An anti-spam nonprofit is under attack from a hosting company called Cyberbunker. As a result, the whole internet is sluggish today. Turns out that's a side effect of sharing the internet with the largest public distributed denial of service attack (DDoS) in history.

The awesomely named Spamhaus is a nonprofit based in Geneva and London with the express goal of blocking and pursuing spam gangs. They faced off against Cyberbunker, an online hosting service based in the Netherlands that prominently features a picture of WikiLeaks founder Julian Assange on their homepage, and subscribe to an incredibly broad definition of what they should be free to host. Like the tail end of a 40-comment-long argument, this fight pitted freedom from harassment against freedom from censorship. This wasn't just a war of words. Instead, after Spamhaus blocked Cyberbunker's servers, Cyberbunker allegedly hit Spamhaus's Domain Name System with a DDoS attack that's so big, the rest of the internet is feeling its effects.

DDoS attacks are the brute force of the internet. Using a vast array of compromised computers, known as a botnet, the attackers request data from the target's servers, and do it over and over and over again until the server cannot possibly respond to such a high volume of requests for access. DDoS attacks from botnets are popular, and have been a staple of internet attacks for years.

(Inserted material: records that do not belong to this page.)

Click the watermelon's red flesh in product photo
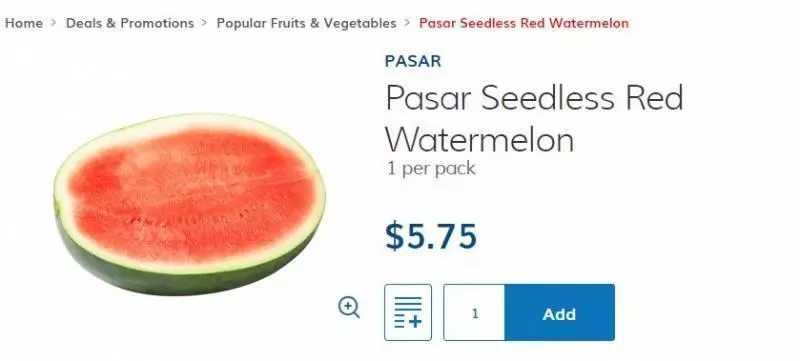This screenshot has height=361, width=800. 191,194
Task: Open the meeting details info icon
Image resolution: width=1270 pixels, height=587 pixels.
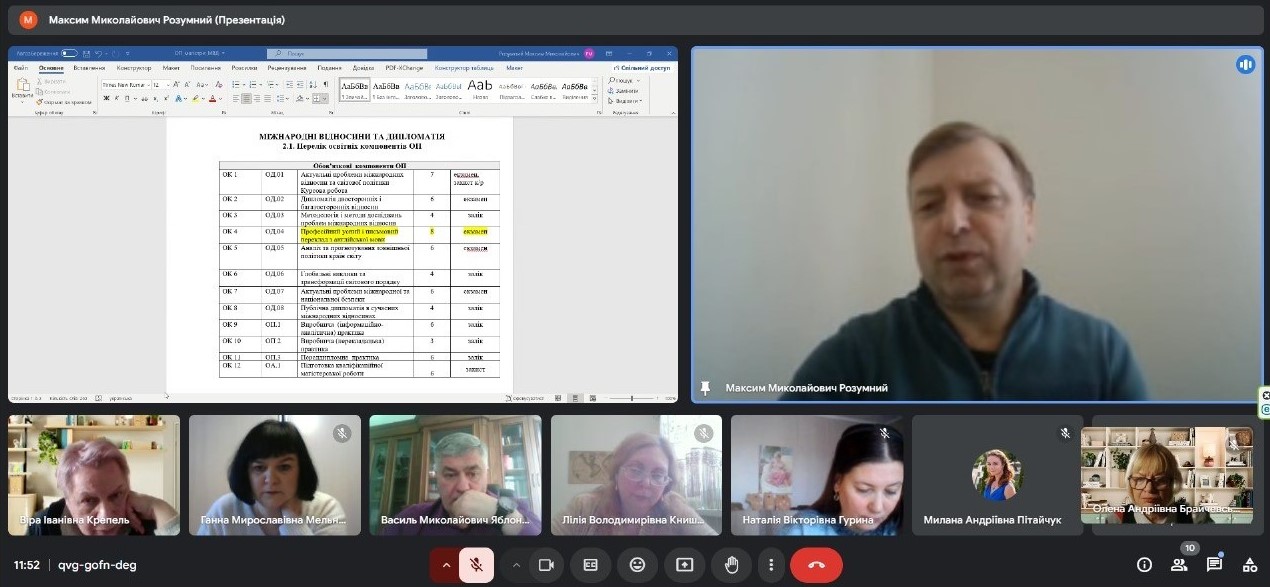Action: [x=1145, y=565]
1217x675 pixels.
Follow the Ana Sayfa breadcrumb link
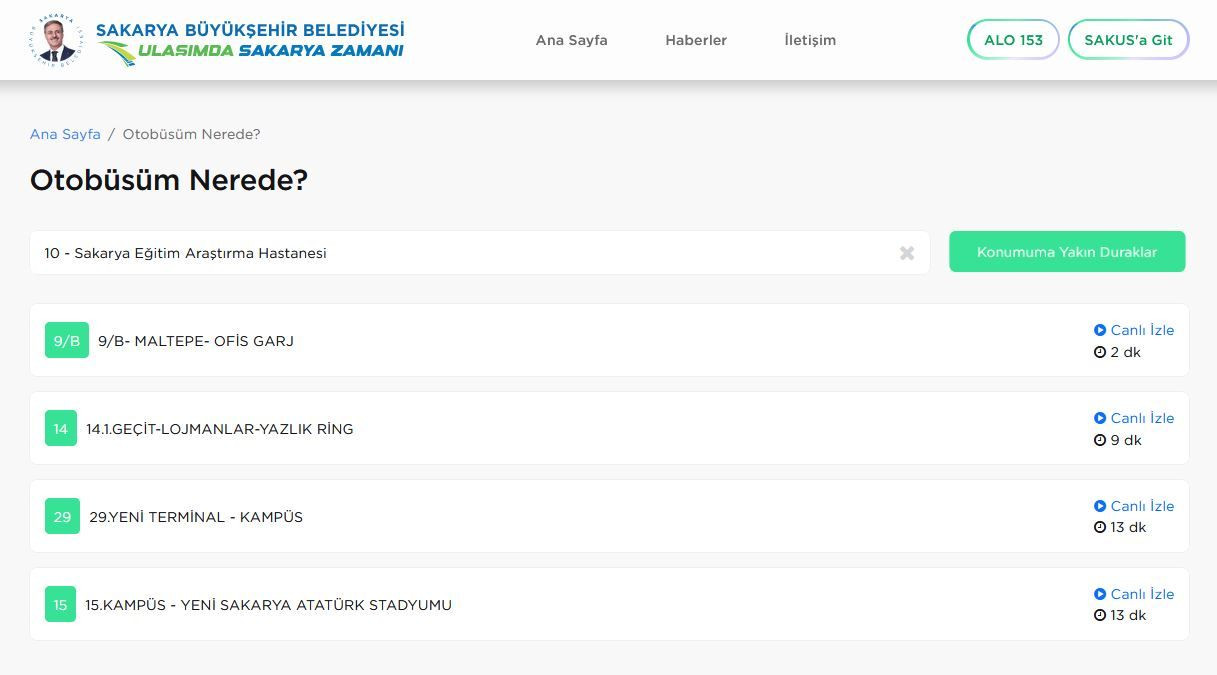pos(64,134)
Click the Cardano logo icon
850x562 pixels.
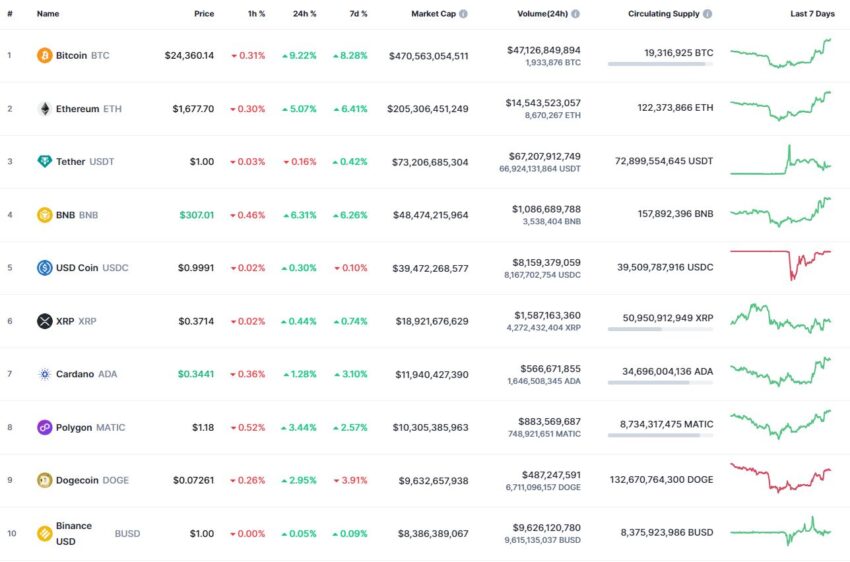(44, 374)
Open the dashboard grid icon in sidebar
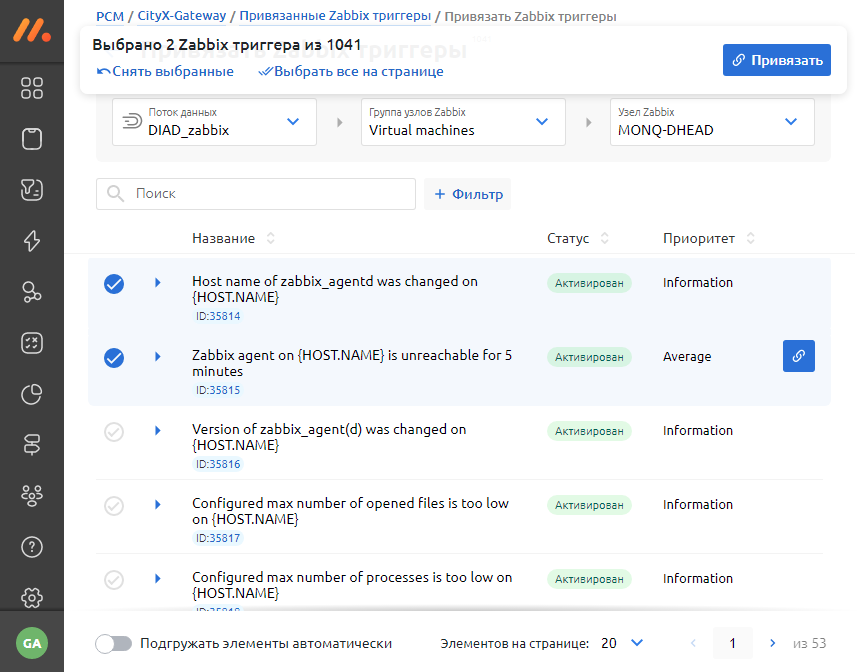The image size is (859, 672). click(x=32, y=88)
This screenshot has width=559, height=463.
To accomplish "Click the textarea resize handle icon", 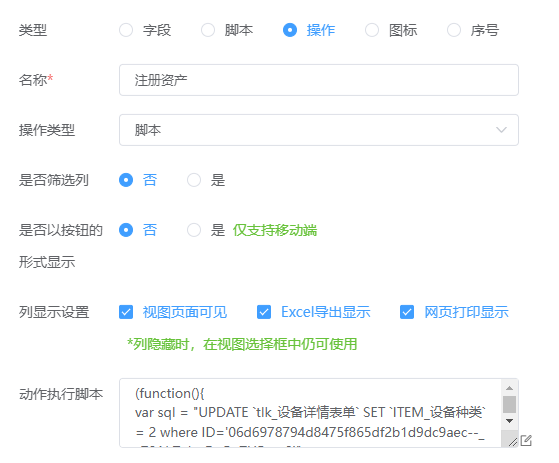I will [x=513, y=442].
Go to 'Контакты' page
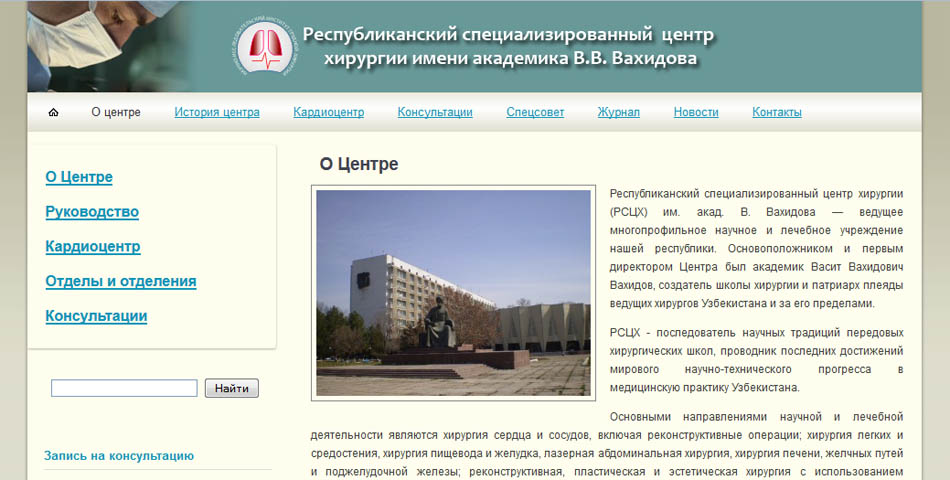The image size is (950, 480). coord(777,112)
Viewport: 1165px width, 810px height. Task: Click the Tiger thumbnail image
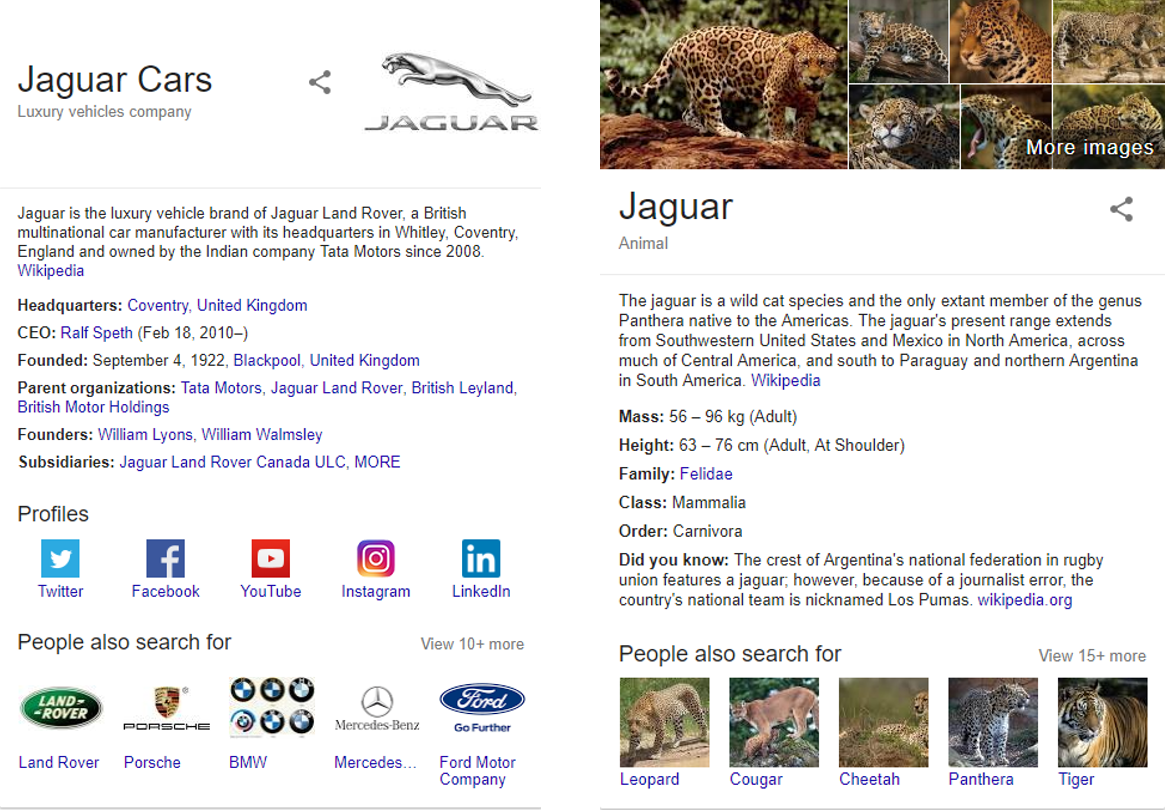[1102, 722]
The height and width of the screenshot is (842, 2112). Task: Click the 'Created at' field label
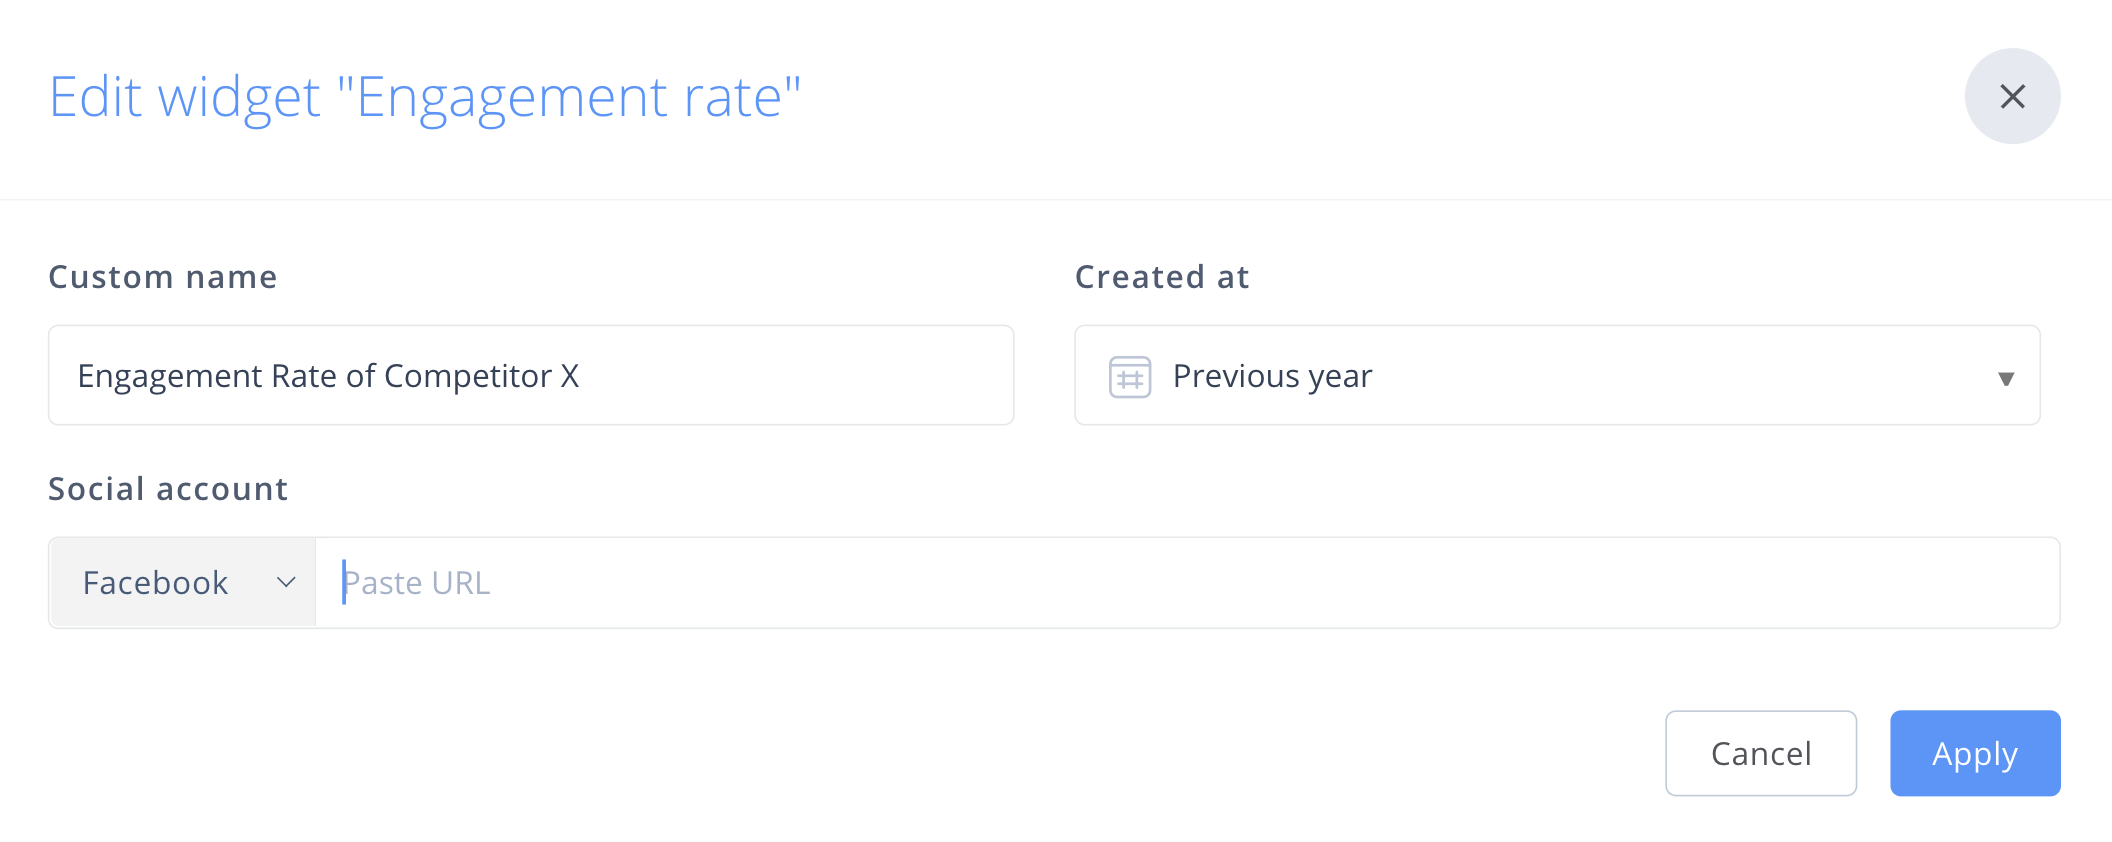click(1162, 277)
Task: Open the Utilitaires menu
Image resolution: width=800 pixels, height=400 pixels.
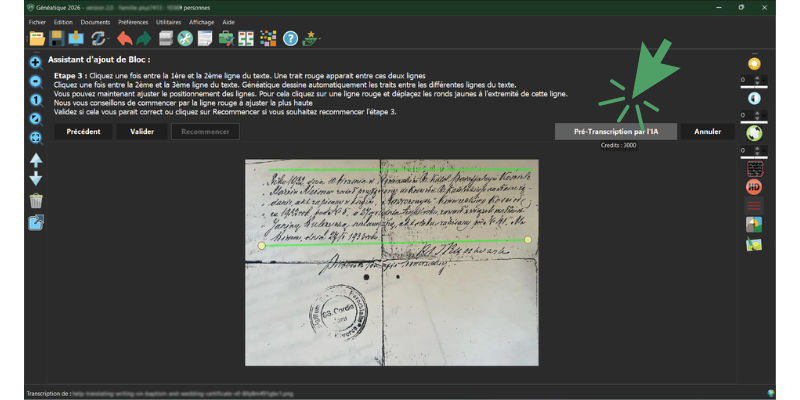Action: (x=169, y=21)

What makes this one unique is scale. Peak waves in this attack, the moments designed to stress the servers as much as possible, are targeting Spamhaus with six times the strength of a typical cyber attack on a bank. It's a force that could break government websites. Fortunately for Spamhaus, they are used to this kind of targeted attack, and with distributed servers and powerful allies like Google offering spare capacity, they should be able to weather the attack fine. The rest of us? Not that it's a perfect metaphor, but all that traffic used to attack Spamhaus is causing snarls and delays throughout cyberspace, much in the way that sidestreets far from a highway accident get crowded during rush hour as everyone attempts to route around the delay.